(Screenshot and document pointing data)

··········

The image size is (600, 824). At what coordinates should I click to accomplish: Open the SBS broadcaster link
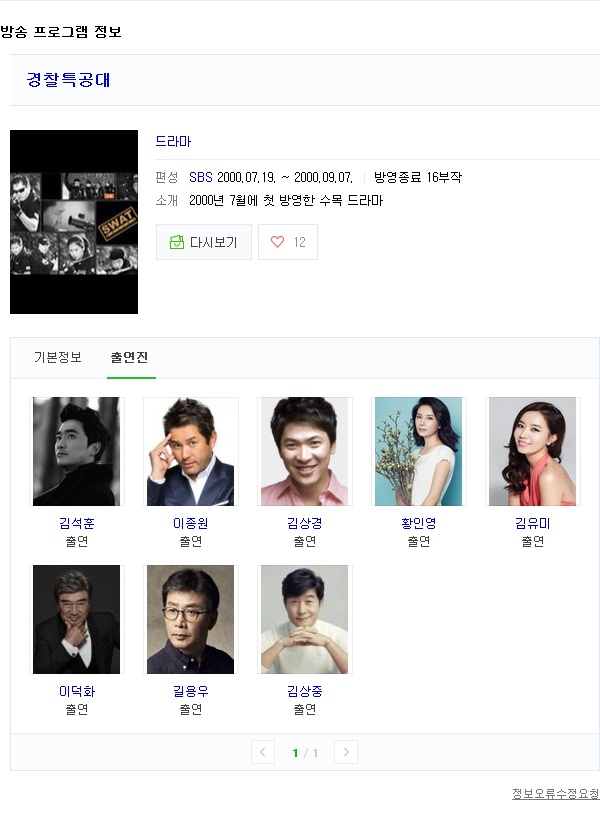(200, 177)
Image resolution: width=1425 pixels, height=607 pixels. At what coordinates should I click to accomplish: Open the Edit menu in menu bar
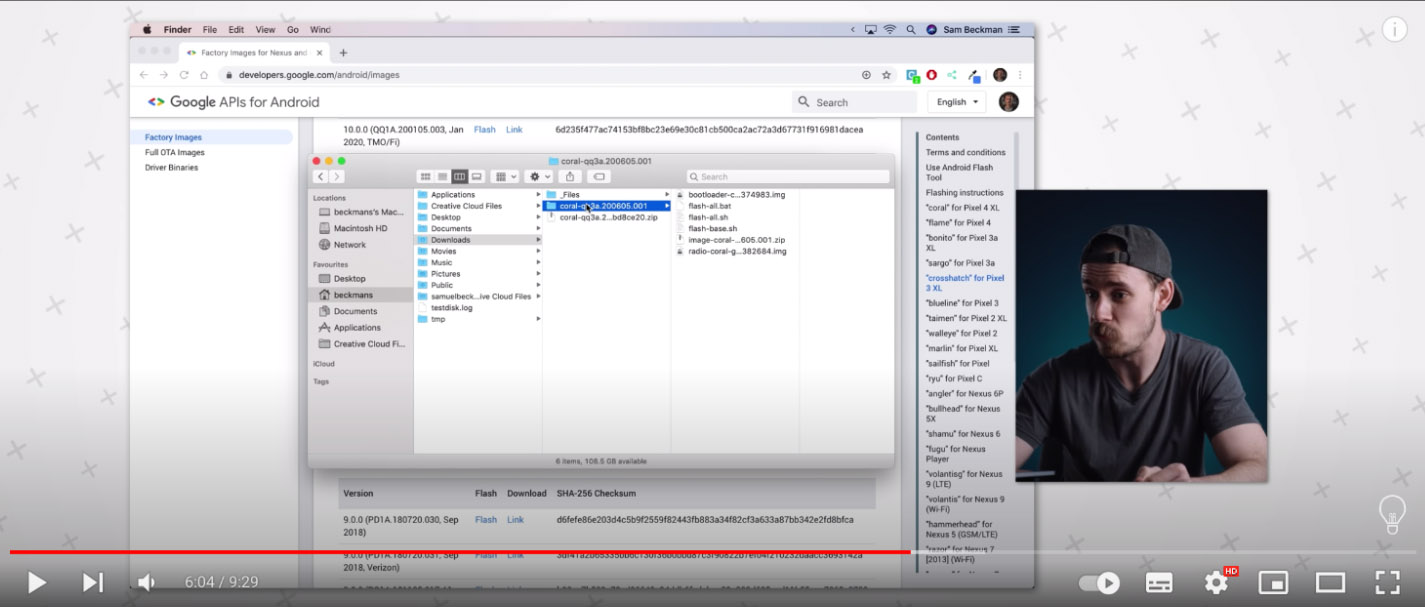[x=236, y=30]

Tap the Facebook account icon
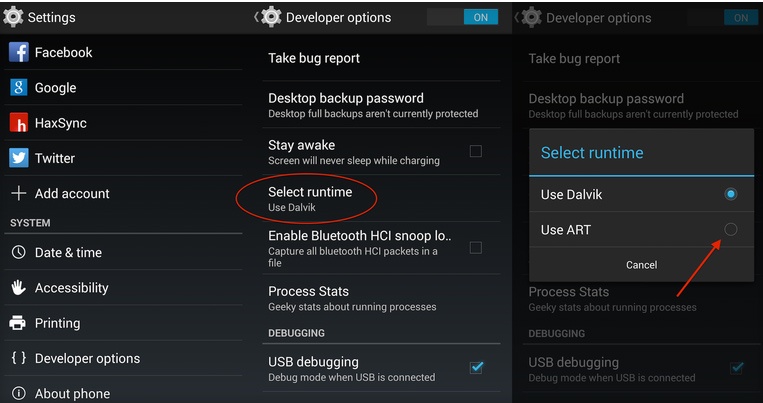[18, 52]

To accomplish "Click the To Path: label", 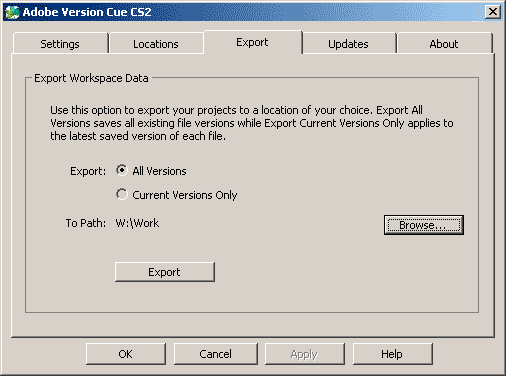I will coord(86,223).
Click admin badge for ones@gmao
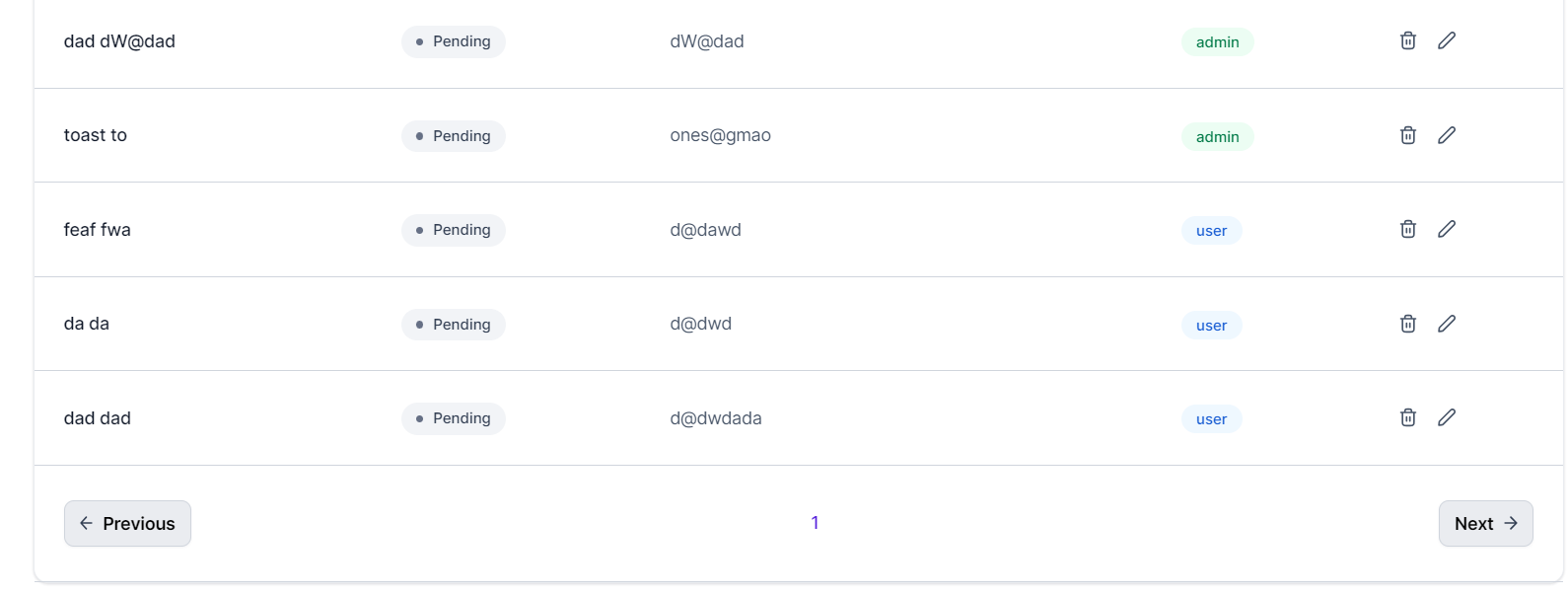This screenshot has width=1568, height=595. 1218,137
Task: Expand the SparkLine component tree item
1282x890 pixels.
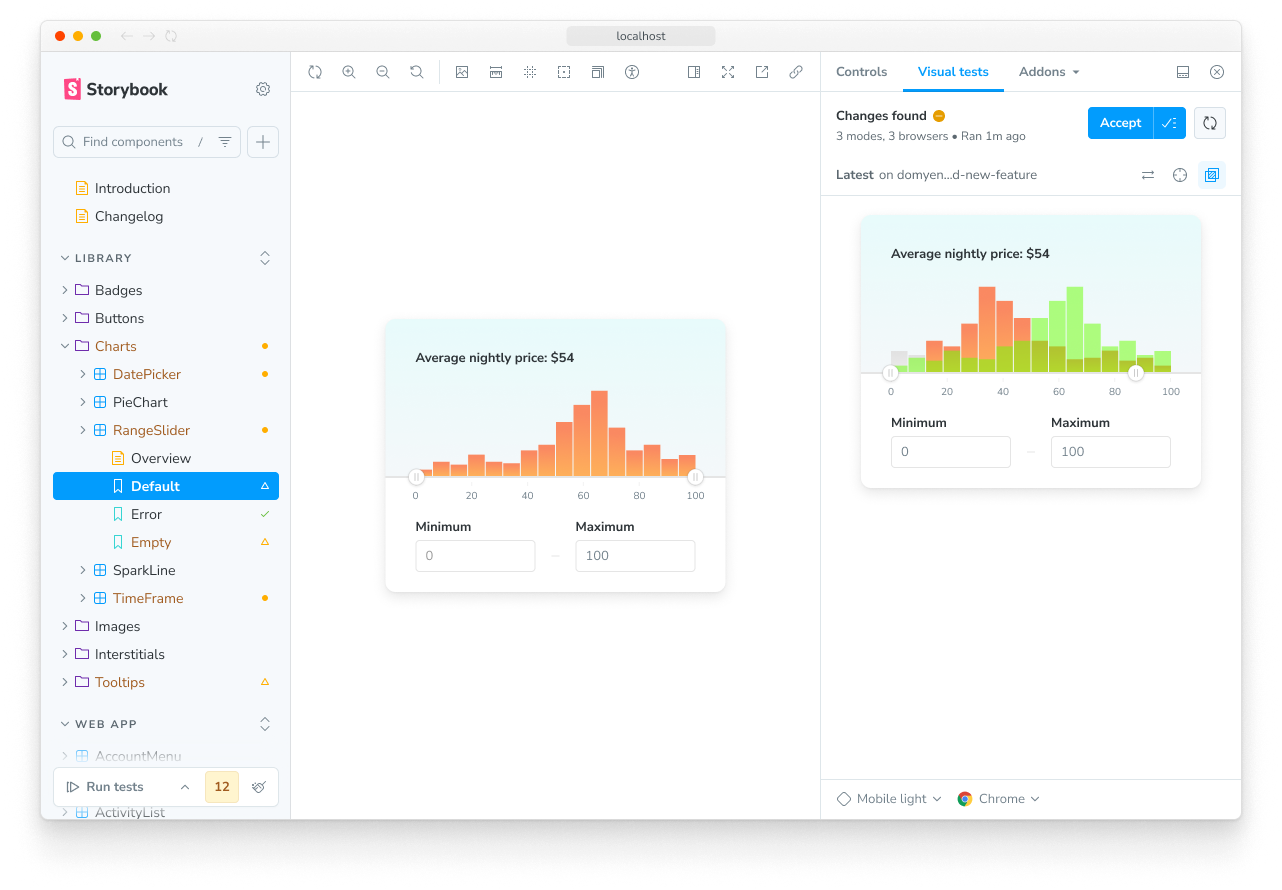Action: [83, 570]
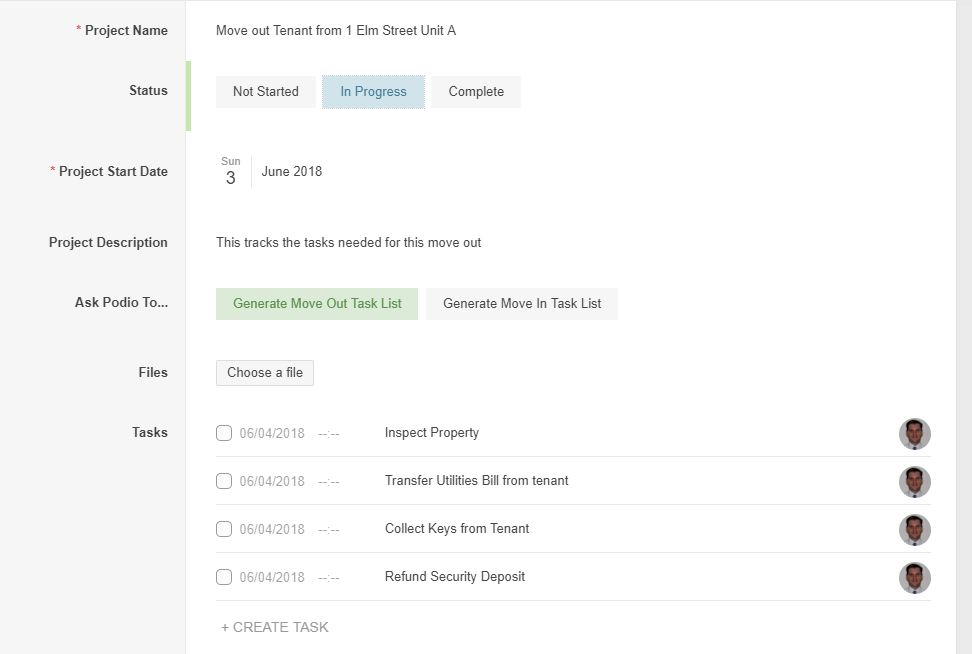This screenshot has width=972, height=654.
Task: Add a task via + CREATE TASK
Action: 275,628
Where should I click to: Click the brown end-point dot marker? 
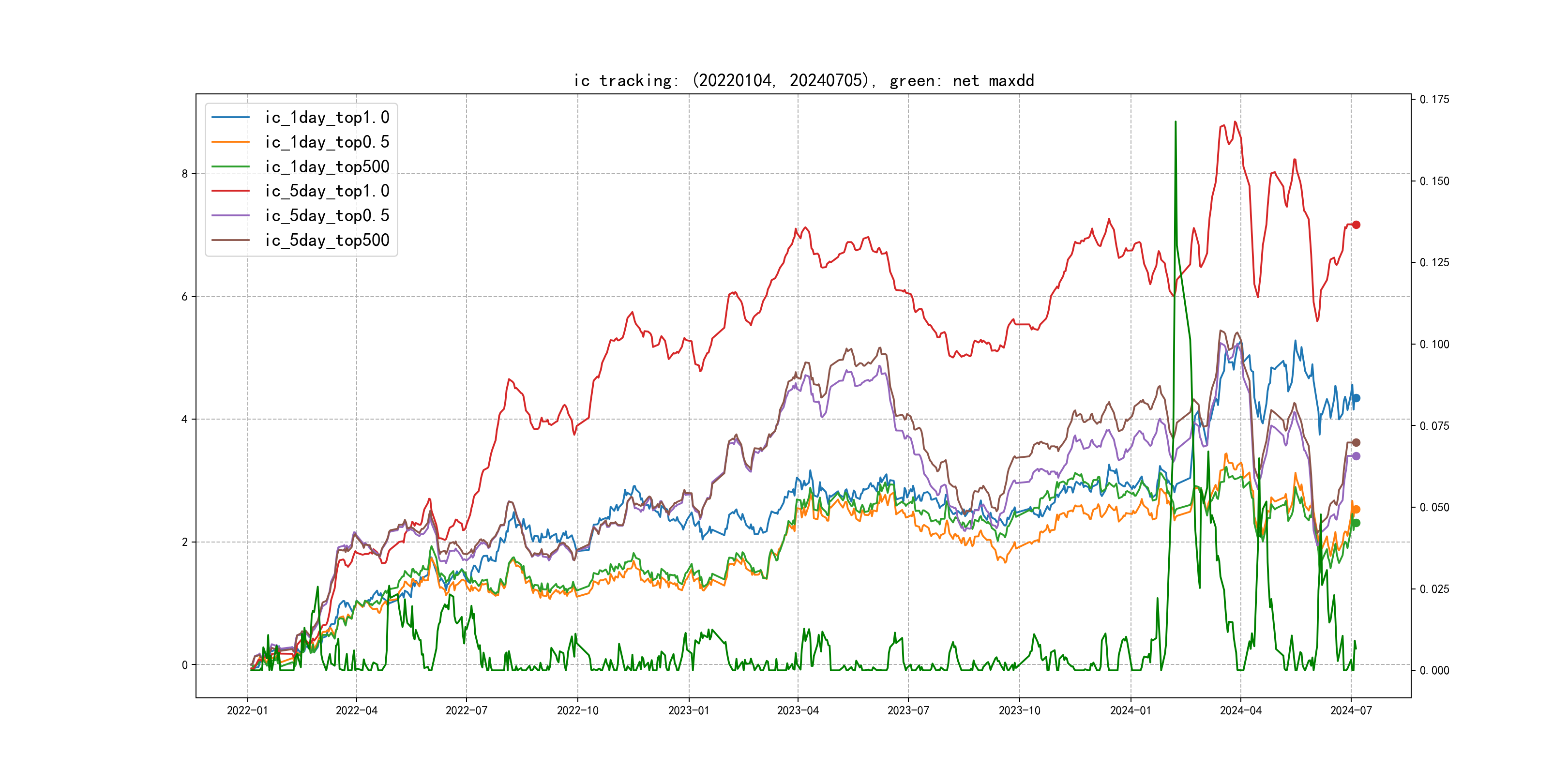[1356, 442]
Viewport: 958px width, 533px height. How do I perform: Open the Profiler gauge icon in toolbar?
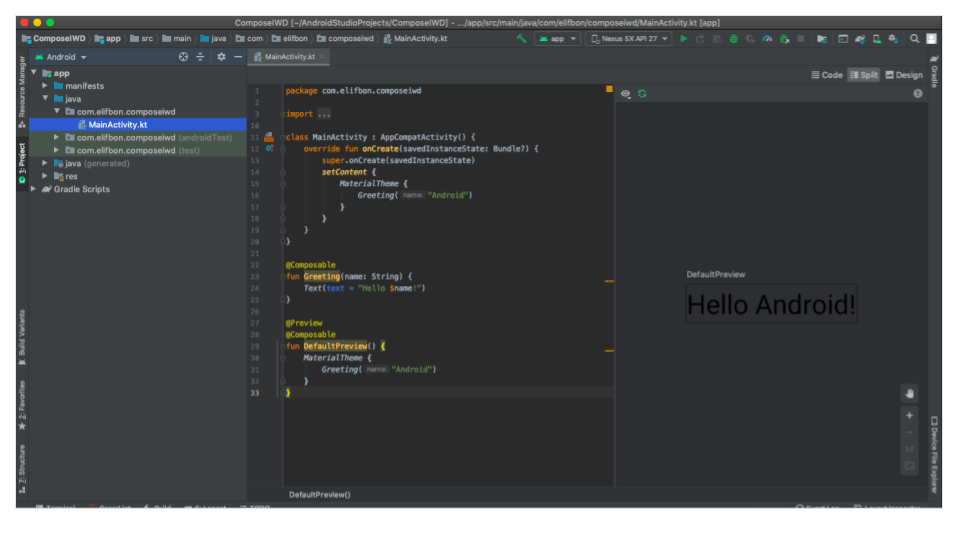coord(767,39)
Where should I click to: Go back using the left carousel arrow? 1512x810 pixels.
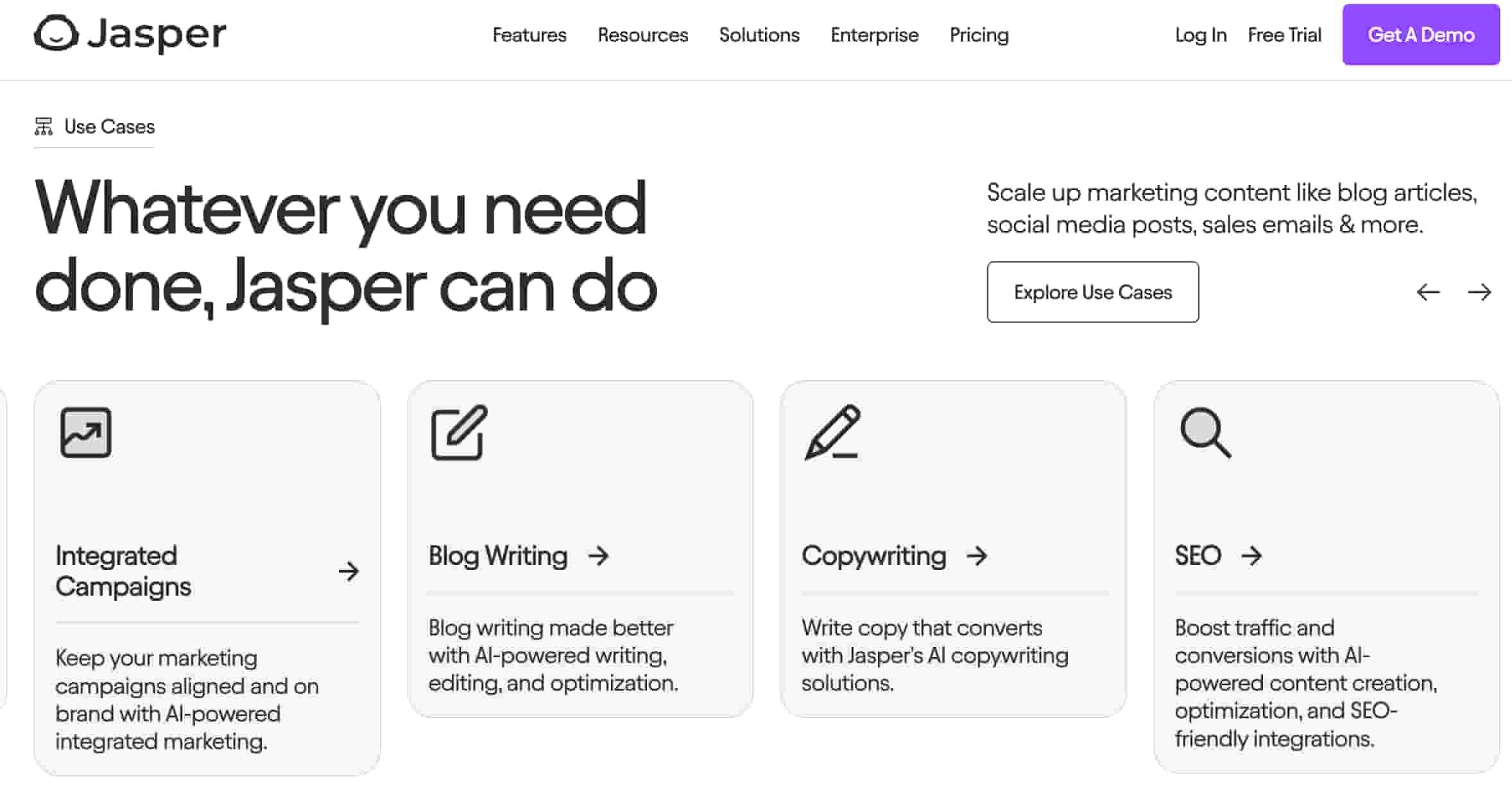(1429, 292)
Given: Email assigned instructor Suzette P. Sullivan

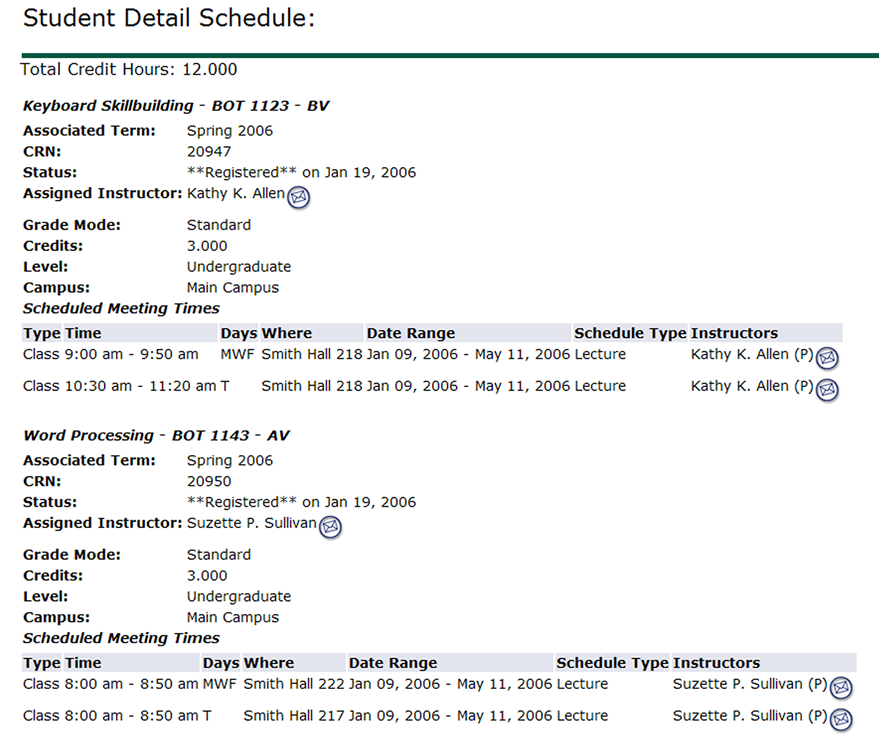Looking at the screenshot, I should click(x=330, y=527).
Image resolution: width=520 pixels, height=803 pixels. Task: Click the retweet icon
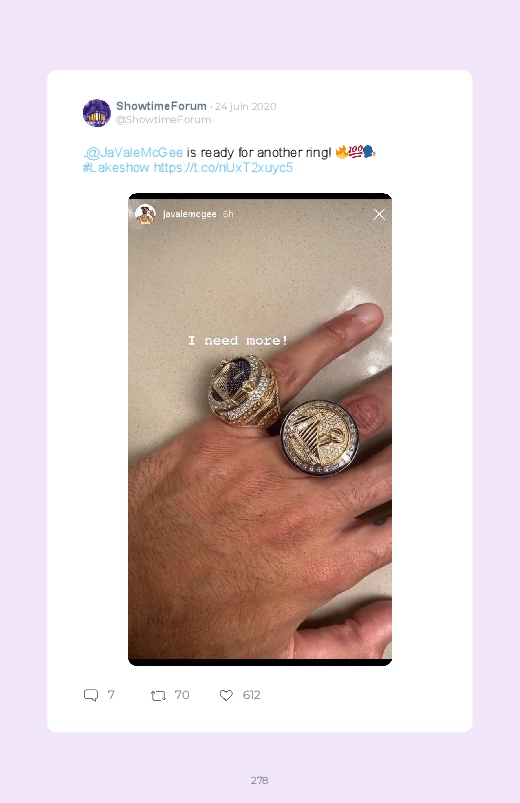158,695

··········

* [DO THIS]:
Transcribe the entries from the line containing "Given: Email assigned" through the end of the entries, leaving out the pictures.

* [WRITTEN ANSWER]:
Given: Email assigned instructor Suzette P. Sullivan

Looking at the screenshot, I should click(x=330, y=527).
Image resolution: width=520 pixels, height=803 pixels. Task: Click the retweet icon
158,695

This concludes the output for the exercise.